Now that we have a sound foundation to understand the structure of atoms and atomic bonds, it's time to move on to the concept of microstructure.

Microstructure is associated with relatively large groupings of atoms – large enough to see in an optical microscope, when the specimens are properly prepared. See one of my old blog posts for a refresher on how to prepare metallographic specimens for microstructure evaluation.

So how does the microstructure develop in a given component? Part 1 of this series addressed the twin concepts of thermodynamic driving force and the kinetic reality. Thermodynamic driving force is what makes a given type of atom want to seek out its fellows or, alternatively, avoid them in preference to other types of atoms. Thermodynamic tendency has one other very important effect. In any system that has areas of more than one composition, there will be boundaries between the two compositions. There may also be boundaries between two areas of similar composition. We call these grain boundaries.

Getting back to solid materials with at least two different compositions, the boundaries take energy to create and maintain. For example, in most steels, we have an iron-rich matrix, which would be of one composition and particles of carbides, oxides, sulfides, etc. Each of these "-ides" is of a different composition. There is a boundary between the matrix that contains these particles and the particles themselves. Boundaries take energy to create and maintain.

Think fences, whether to keep the dog in or to keep the deer out. Think households. I live alone now in the same house that used to house a family of up to five, as far as I am aware. Maintaining my household includes heating the place in the winter, paying the taxes, cleaning, repairing the roof, etc. The amount of PER CAPITA energy that is devoted to maintaining boundaries is much higher when only one person inhabits the property. On the other hand, I'm a little grouchy. So it also takes energy to live in peace with someone else. It's a trade-off. There's no free lunch, as "they" say.

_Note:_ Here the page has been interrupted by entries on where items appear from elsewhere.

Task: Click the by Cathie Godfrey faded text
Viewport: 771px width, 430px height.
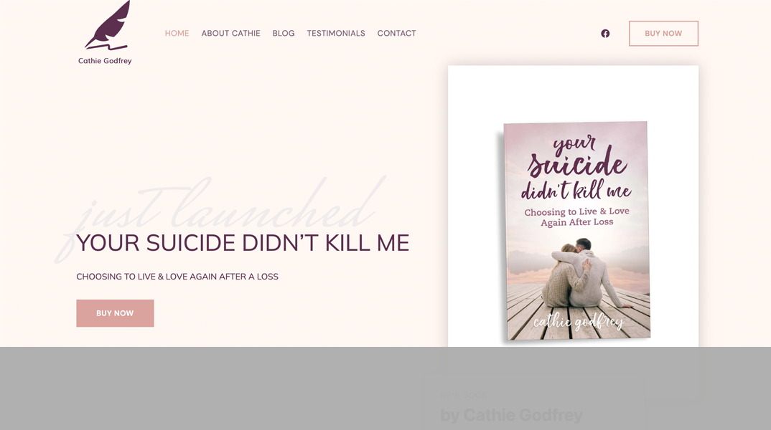Action: coord(511,415)
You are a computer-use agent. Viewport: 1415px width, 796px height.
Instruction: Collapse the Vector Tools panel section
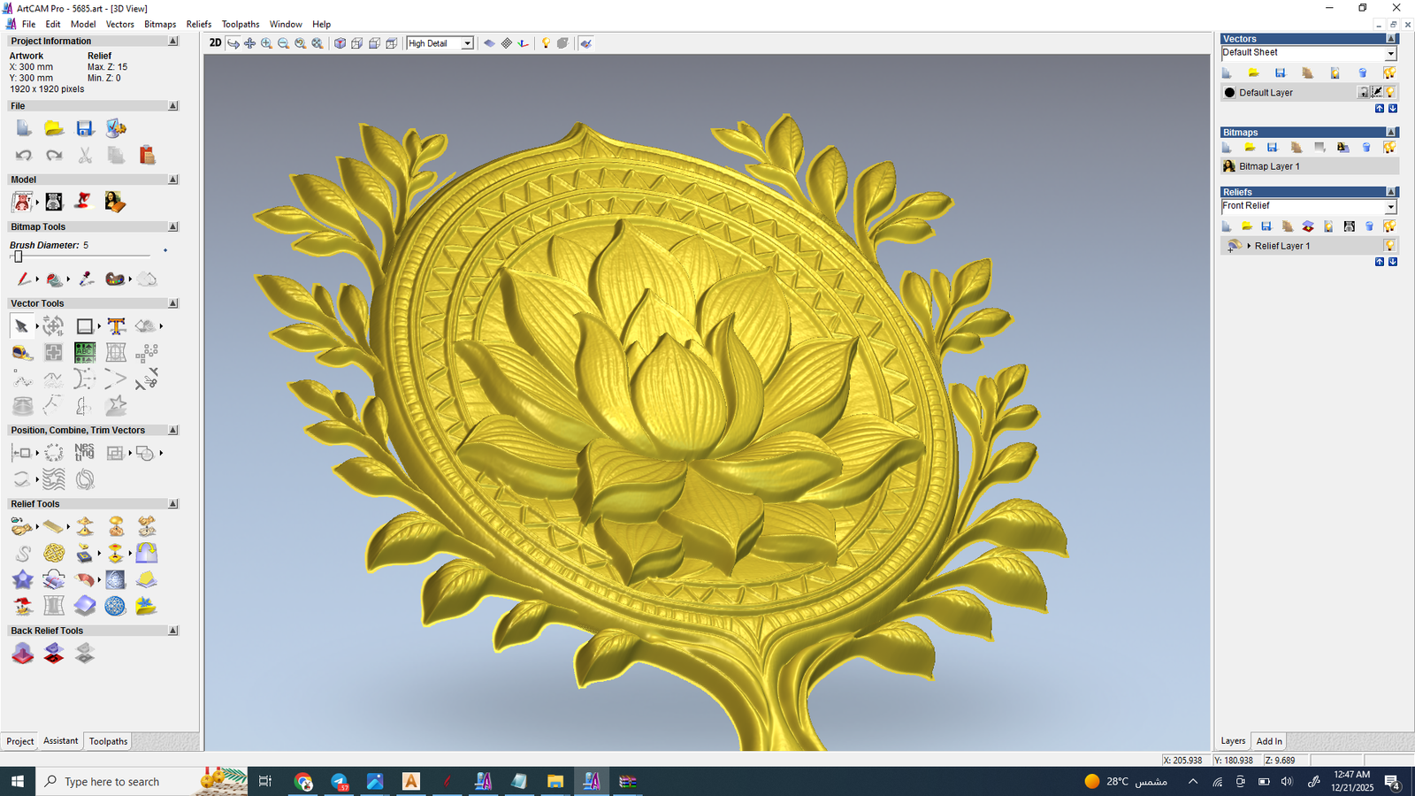point(173,303)
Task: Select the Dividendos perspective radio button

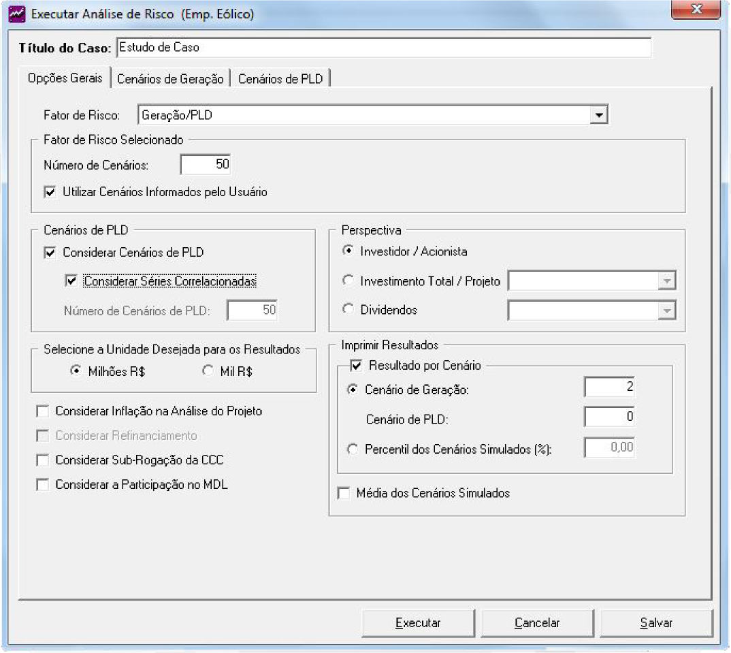Action: coord(349,310)
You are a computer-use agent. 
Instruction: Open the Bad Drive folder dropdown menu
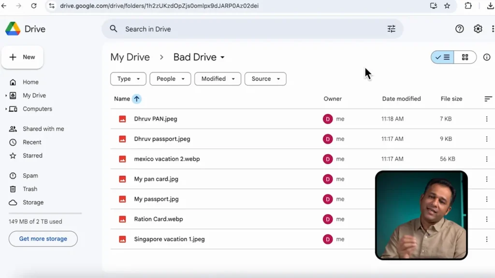pos(223,57)
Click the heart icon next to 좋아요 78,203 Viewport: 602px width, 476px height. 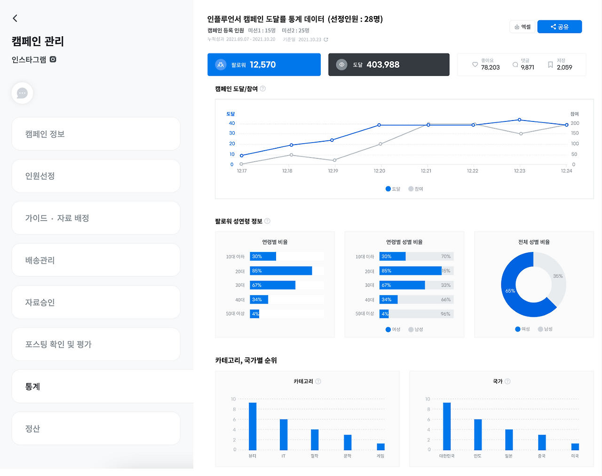pyautogui.click(x=475, y=65)
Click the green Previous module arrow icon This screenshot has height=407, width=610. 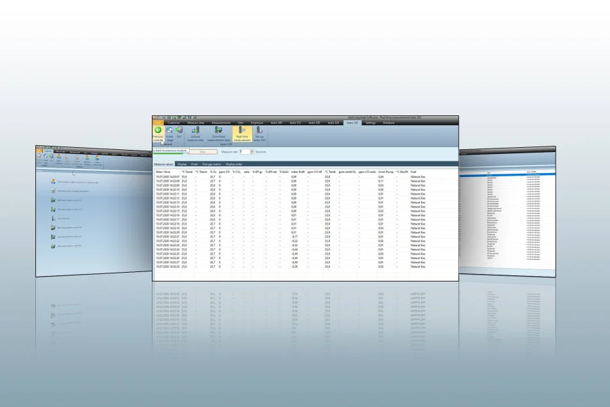point(158,130)
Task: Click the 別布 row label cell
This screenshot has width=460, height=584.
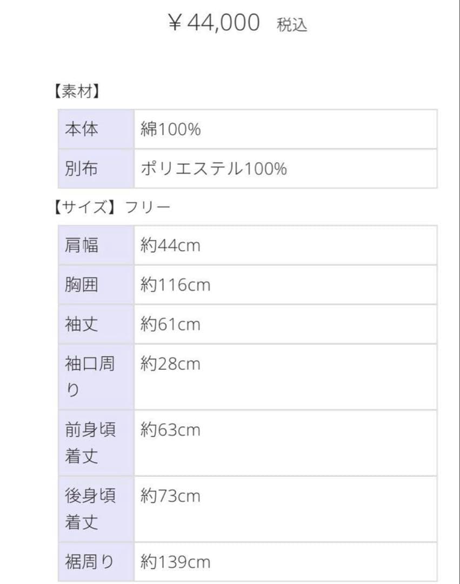Action: 82,169
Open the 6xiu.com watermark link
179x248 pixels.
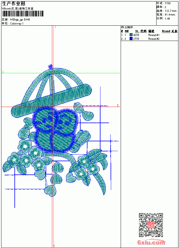pos(151,242)
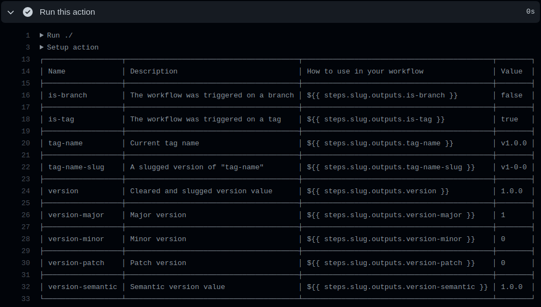
Task: Click the 0s step duration label
Action: click(530, 12)
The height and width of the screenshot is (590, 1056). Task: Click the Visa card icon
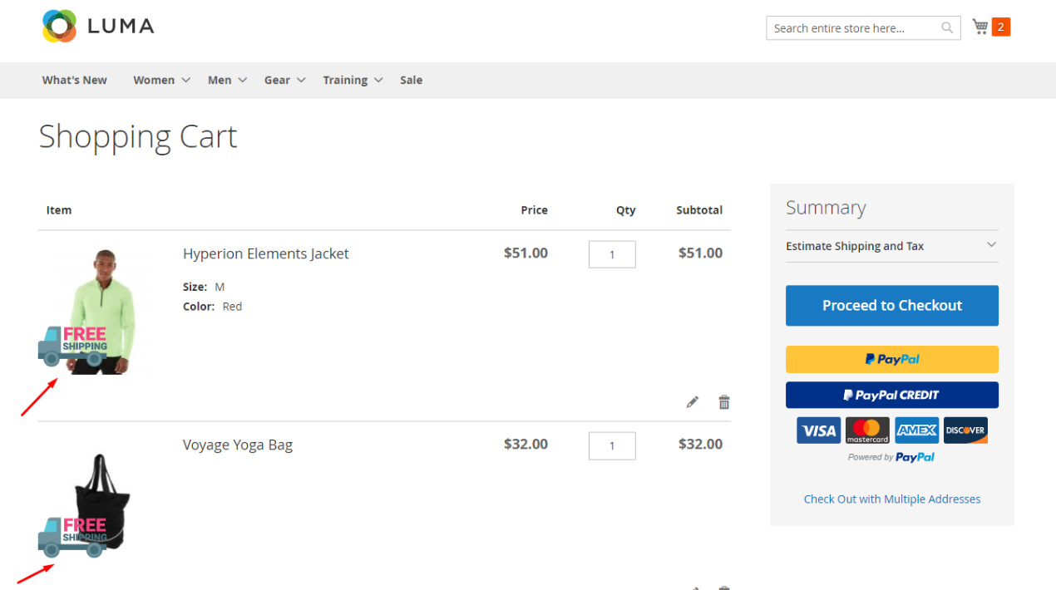point(818,430)
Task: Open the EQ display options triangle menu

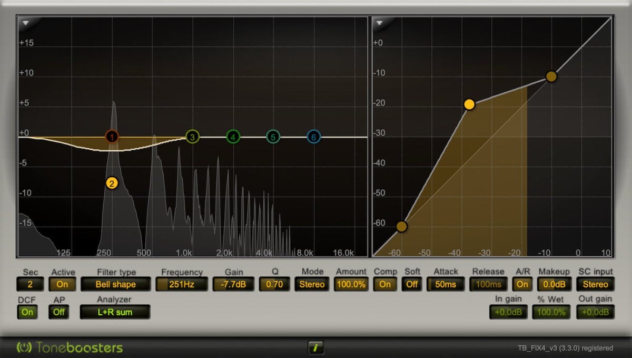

Now let's think about national borders, which really take a lot of energy to maintain, especially when the parties on either side of the boundary are unfriendly to each other. The point is that different types of boundaries take different amounts of energy to maintain.

The boundaries between areas of differing composition may require more or less energy to maintain. Now we get to the kinetics. If there is enough energy available, it may be used to minimize the surface area of the boundaries. How is this done? One way is by diffusion of the atoms that are in the smaller particles toward the larger particles. Another way is by changing the shape of flat or pointy particles into rounded ones. The sphere has the lowest ratio of surface-to-volume area of any shape.

So, heat (or thermal energy) allows faster movement toward the low-energy (lazy) state that thermodynamics wishes.

Figure 1 shows a piece of annealed steel. The small protruding particles visible in the flat matrix are carbides. Most of the smaller ones have become quite rounded due to exposure to a suitable "spheroidizing-anneal" temperature. Some of the larger particles, seen at the white arrows, still have shapes that deviate strongly from spherical or spheroidal. Note that the upper white arrow shows a smaller particle than the lower. Or does it? We always need to remember that we are viewing a cross section. What we are seeing might be a slice through a narrow area of a larger particle.

A longer time at the suitable spheroidizing annealing temperature would allow the larger particles to become more spheroidal as well.

Note also that increasing grain size is another way for metals to reduce their energy, even if they need temporary infusions of energy to accomplish the change. The small grains get absorbed into the larger grains, leaving less grain-boundary area per unit of volume.

How do the atoms "know" whether they are in a small grain and need to move to a larger one? That is a big question that we probably won't answer here!